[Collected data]
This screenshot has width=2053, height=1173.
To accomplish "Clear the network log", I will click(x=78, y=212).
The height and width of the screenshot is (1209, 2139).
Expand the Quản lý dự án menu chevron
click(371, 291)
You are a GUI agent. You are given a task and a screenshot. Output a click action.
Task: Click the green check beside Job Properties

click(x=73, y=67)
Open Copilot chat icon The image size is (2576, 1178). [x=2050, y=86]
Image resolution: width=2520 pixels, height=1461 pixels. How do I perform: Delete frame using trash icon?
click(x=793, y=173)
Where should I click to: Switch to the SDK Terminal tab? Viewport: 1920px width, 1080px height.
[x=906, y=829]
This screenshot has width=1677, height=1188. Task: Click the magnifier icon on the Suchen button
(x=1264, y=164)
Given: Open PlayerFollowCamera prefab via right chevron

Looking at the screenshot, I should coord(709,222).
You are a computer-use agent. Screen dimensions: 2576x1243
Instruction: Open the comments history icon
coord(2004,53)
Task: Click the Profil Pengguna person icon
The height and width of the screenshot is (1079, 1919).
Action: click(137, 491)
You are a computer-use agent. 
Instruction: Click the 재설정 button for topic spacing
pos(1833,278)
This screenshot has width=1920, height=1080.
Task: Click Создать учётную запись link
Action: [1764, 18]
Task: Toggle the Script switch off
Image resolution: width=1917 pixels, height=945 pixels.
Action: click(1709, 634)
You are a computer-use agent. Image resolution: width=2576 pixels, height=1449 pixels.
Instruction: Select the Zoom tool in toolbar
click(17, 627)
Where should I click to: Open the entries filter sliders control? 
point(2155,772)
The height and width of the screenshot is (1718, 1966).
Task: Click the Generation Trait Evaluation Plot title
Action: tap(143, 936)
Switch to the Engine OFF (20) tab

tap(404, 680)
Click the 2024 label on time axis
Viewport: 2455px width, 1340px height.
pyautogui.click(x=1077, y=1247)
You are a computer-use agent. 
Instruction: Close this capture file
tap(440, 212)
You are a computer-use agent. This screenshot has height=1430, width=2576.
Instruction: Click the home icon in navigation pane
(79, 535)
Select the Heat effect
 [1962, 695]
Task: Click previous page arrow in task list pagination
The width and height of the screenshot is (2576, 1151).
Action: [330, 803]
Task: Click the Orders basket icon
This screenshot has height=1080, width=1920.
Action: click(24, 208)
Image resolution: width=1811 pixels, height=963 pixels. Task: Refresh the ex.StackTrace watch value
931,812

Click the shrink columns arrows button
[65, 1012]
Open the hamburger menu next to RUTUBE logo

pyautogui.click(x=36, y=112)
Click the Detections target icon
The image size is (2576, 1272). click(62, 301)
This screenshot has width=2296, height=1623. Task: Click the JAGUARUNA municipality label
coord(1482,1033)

▶ [Assignment]: What lines of the data contain the string "agent"? List them.

▶ [Written answer]:
You are a GUI agent. You are given a task and a screenshot. Output a click action.
You are a computer-use agent. Screen dimensions: 2576x1243
You are a computer-use agent. 
You are a computer-use agent. Image resolution: width=2576 pixels, height=1449 pixels.
You are a computer-use agent. 
You are a computer-use agent. This screenshot has height=1430, width=2576.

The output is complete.